CyberKnife

Rocky Mountain CyberKnife Center

The Rocky Mountain CyberKnife Center offers a revolutionary new treatment for destroying harmful tumors which does not require surgery or anesthesia, and which lets the patient go home immediately afterwards. The CyberKnife is a computer controlled radiosurgery system that delivers radiation to tumors in the brain, spine and elsewhere in the body with millimeter accuracy, while avoiding damage to surrounding healthy tissue.

This pinpoint accuracy allows surgeons to reach cancerous and benign tumors and abnormal tangles of blood vessels in the brain (vascular malformations) that in the past would have been impossible to treat.

Advantages to Patients

The CyberKnife has many advantages over traditional surgery and other stereotactic radiosurgery systems:

  • hard to reach, larger or inoperable tumors can now be treated
  • risks related to surgery, including potential infection, complications from anesthesia and post-operative bleeding are eliminated
  • patients experience much less pain
  • treatment is done on an outpatient basis, so the patient can go home immediately after the procedure
  • the  need for a stabilizing frame bolted to the patient’s head is eliminated, so treatment is much more comfortable
  • extremely accurate radiation targeting means higher doses of radiation can be used, offering the patient a better chance for cure
  • tumors receive radiation from many angles, minimizing damage to healthy tissue

If you would like us to alert your doctor about this revolutionary CyberKnife technology, please email your name and your physician's name, address and phone number to melinda@rockymountainck.com.

How It Works

The CyberKnife combines a robotic arm with a space age image guidance system. A miniature linear accelerator that produces radiation is mounted on the robotic arm. Image guidance cameras locate the tumor and steer the robotic arm around the patient so that highly focused beams of radiation can be precisely fired at the tumor from multiple angles. The robotic arm is able to compensate for any patient movement during treatment, including breathing, constantly ensuring accurate targeting. This way the tumor is exposed to maximum doses of radiation while avoiding injury to surrounding healthy tissue.

Before treatment, a patient undergoes a CT or MRI scan. Physicians use data from the scan to develop their computer based treatment plan and transmit the information to the robotic arm. The actual CyberKnife procedure usually takes about an hour. Depending on the condition being treated and the size of the tumor or abnormality, there can be more than one treatment session.

History of the Technology

For more than 30 years, physicians have been using stereotactic radiosurgery to destroy tumors in the brain, head or neck. While the procedure does not remove the tumor, it can destroy tumor cells or stop growth of active tissue.

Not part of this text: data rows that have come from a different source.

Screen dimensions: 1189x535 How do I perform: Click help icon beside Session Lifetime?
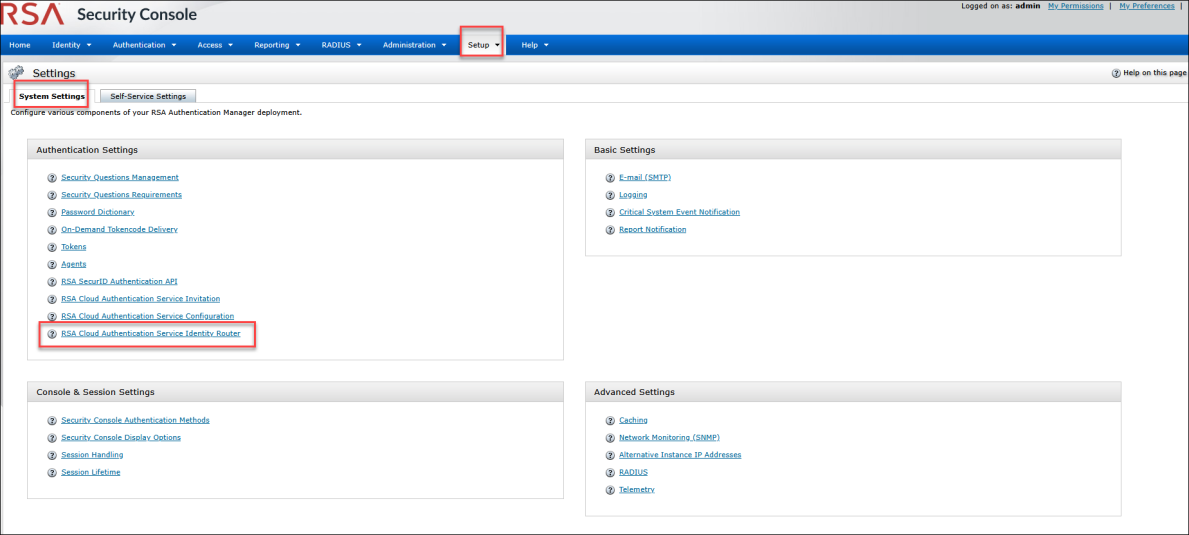click(52, 473)
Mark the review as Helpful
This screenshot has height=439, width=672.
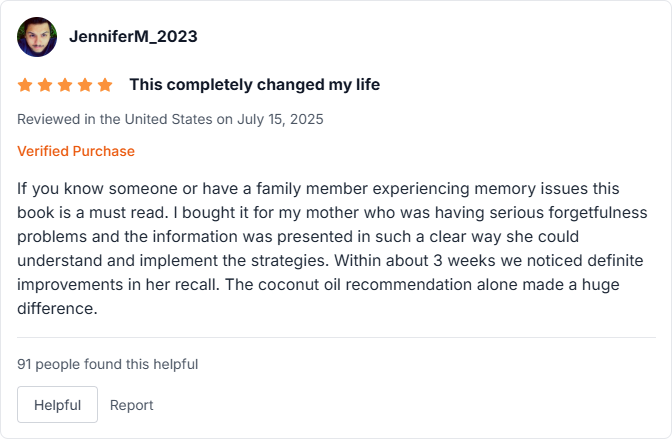pyautogui.click(x=57, y=405)
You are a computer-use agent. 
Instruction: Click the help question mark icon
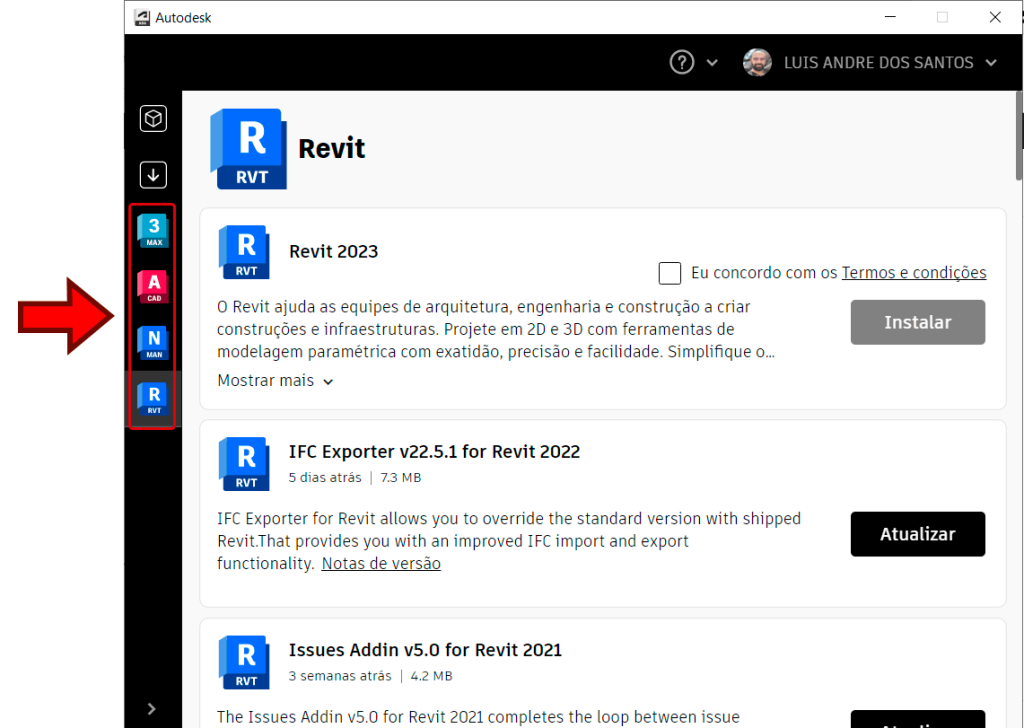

In stereotactic radiosurgery, high doses of focused radiation beams are fired into a tumor from several angles. With older systems, a metal frame is screwed into the patient’s head to immobilize the patient during treatment. This minimizes the chance that a patient’s movement will cause destruction of surrounding healthy tissue. Wearing this head frame is extremely uncomfortable for the patient, and it limits potential treatments to areas in and around the head.

The CyberKnife is the first radiosurgical system that does not require the patient to wear a head frame. Because the robotic arm automatically corrects for patient movement during treatment, the CyberKnife can be used anywhere in the body where radiation is effective.

The CyberKnife was developed by a team of physicians, physicists and engineers at Stanford University. The CyberKnife technology was cleared for commercial applications by the FDA in August 2001, and already has been used to treat more than 3,000 patients worldwide.

About the Center

The center is located in the hospital’s Miriam R. Hart Regional Radiation Therapy Center at 905 Alpine Ave, Boulder.

It is the only facility in the Rocky Mountain region that offers this $3.7 million stereotactic radiosurgery system, and the CyberKnife is currently available at only 26 centers in the US.